*** Extracted records Section Begins ***

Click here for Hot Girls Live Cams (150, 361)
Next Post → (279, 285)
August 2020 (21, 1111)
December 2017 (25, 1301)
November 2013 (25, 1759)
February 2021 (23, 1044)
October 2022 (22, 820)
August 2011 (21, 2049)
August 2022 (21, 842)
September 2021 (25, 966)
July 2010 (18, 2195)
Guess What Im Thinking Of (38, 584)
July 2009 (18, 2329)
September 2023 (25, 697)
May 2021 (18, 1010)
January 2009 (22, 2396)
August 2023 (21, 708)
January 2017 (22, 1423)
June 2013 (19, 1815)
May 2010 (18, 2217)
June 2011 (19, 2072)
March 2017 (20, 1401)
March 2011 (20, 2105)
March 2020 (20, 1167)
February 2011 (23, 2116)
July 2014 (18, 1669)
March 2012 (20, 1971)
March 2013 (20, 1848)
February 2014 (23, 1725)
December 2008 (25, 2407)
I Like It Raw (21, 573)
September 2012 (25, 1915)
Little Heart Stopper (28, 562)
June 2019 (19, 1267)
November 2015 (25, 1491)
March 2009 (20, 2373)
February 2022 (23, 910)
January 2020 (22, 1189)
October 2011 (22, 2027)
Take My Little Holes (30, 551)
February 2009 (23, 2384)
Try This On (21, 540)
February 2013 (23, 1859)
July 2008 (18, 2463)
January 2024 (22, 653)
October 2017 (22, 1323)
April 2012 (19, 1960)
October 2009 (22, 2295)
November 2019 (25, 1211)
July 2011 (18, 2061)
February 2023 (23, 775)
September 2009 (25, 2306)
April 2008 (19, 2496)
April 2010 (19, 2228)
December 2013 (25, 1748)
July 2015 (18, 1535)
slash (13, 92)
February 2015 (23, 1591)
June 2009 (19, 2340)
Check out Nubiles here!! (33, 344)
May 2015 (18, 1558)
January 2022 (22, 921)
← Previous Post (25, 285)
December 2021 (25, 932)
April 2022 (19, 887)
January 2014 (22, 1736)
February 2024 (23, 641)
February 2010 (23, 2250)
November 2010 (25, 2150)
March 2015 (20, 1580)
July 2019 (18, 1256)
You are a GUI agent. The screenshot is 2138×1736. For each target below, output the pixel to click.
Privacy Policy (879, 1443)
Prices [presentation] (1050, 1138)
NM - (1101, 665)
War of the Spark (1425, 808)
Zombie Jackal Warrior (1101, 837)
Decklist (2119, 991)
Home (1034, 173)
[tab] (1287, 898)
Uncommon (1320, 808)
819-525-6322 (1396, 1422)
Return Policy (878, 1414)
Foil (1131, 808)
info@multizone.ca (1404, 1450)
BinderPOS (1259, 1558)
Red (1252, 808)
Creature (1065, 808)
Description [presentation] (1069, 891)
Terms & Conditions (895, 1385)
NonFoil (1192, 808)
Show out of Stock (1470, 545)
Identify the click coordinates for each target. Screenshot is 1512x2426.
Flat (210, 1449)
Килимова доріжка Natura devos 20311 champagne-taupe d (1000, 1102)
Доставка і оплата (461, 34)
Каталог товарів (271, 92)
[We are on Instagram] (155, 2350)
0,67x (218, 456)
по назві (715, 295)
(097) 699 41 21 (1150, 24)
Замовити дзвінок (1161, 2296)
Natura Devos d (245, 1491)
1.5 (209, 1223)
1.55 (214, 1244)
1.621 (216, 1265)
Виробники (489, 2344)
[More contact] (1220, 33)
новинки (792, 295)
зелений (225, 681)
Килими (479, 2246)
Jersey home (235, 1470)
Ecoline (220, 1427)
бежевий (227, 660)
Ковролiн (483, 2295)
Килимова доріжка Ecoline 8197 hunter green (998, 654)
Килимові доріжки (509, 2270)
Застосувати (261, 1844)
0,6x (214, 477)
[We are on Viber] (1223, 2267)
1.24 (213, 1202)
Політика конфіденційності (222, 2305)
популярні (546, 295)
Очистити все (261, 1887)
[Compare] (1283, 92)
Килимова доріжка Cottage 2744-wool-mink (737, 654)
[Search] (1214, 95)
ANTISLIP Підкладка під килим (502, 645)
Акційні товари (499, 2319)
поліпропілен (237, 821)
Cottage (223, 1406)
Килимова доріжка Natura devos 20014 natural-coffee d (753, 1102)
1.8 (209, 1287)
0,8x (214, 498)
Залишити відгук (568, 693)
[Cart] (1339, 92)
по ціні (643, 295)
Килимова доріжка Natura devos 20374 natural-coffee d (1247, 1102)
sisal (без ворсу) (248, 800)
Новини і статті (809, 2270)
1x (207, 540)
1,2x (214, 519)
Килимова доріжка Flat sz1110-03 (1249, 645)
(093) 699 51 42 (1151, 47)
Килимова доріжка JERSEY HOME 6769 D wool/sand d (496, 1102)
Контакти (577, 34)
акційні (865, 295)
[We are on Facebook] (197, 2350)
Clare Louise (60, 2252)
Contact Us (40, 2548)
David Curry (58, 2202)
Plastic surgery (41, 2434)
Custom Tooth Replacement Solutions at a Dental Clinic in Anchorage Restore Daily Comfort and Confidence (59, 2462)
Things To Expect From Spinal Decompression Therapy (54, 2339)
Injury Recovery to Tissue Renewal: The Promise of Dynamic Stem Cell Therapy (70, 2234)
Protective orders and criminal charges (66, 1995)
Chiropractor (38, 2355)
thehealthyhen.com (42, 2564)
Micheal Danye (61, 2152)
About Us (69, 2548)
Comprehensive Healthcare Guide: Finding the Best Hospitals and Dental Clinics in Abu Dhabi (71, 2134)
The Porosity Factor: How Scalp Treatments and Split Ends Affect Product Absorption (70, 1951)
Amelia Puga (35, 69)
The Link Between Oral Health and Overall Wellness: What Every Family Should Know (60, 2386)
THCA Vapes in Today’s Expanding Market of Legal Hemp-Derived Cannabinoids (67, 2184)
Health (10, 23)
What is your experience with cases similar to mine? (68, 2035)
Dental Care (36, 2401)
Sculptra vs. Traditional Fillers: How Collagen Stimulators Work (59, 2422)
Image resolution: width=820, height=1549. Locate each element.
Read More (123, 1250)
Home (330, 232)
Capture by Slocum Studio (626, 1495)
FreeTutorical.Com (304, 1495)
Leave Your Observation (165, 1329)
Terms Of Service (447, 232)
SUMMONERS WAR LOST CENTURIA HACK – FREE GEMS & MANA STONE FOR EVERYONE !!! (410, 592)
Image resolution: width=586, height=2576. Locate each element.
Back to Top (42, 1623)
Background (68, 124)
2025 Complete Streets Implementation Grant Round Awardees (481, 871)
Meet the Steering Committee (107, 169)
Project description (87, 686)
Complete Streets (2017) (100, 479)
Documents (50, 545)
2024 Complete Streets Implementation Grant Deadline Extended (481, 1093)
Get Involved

*** Extracted records Section Ends ***

**Your task:**
Within the listing above, the range opens at the line with "June 2011 (19, 2072)" and closes at the line with "slash (13, 92)". Reproduce exactly the lines of that range, including both ends.

**Solution for this problem:**
June 2011 (19, 2072)
March 2017 (20, 1401)
March 2011 (20, 2105)
March 2020 (20, 1167)
February 2011 (23, 2116)
July 2014 (18, 1669)
March 2012 (20, 1971)
March 2013 (20, 1848)
February 2014 (23, 1725)
December 2008 (25, 2407)
I Like It Raw (21, 573)
September 2012 (25, 1915)
Little Heart Stopper (28, 562)
June 2019 (19, 1267)
November 2015 (25, 1491)
March 2009 (20, 2373)
February 2022 (23, 910)
January 2020 (22, 1189)
October 2011 (22, 2027)
Take My Little Holes (30, 551)
February 2009 (23, 2384)
Try This On (21, 540)
February 2013 (23, 1859)
July 2008 (18, 2463)
January 2024 (22, 653)
October 2017 (22, 1323)
April 2012 (19, 1960)
October 2009 (22, 2295)
November 2019 (25, 1211)
July 2011 (18, 2061)
February 2023 (23, 775)
September 2009 (25, 2306)
April 2008 (19, 2496)
April 2010 (19, 2228)
December 2013 (25, 1748)
July 2015 (18, 1535)
slash (13, 92)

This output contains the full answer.